**THE TASK**: Look for the line containing "Toggle pick flag on thumbnail 5" in the records below. Then output it and all the lines that follow, exactly and without any others.

Extracted records
___

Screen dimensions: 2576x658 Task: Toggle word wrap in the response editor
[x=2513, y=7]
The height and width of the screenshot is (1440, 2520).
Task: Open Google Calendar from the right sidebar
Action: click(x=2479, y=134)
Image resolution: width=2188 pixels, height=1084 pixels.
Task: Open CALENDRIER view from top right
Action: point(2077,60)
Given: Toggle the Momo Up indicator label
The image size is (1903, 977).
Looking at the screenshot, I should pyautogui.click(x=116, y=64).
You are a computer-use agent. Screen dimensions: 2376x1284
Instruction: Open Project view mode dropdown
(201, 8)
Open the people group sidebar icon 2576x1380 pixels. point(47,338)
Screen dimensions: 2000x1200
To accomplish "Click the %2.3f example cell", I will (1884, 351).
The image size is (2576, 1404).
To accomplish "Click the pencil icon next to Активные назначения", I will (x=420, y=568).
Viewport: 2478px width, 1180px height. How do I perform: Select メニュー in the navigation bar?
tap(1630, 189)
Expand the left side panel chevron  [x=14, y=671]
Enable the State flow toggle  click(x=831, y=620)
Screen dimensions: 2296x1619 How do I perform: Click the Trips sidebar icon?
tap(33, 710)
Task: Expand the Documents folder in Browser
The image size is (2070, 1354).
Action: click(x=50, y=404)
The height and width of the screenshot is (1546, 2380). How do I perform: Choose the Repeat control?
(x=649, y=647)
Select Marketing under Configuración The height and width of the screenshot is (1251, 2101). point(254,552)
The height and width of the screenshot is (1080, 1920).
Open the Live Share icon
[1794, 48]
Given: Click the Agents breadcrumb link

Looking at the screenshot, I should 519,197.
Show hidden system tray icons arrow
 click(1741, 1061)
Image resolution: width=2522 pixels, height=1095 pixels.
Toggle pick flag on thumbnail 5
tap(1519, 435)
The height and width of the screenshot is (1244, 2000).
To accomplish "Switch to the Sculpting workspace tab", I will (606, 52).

___

**YOUR RESPONSE**:
Toggle pick flag on thumbnail 5
tap(1519, 435)
The height and width of the screenshot is (1244, 2000).
To accomplish "Switch to the Sculpting workspace tab", I will (606, 52).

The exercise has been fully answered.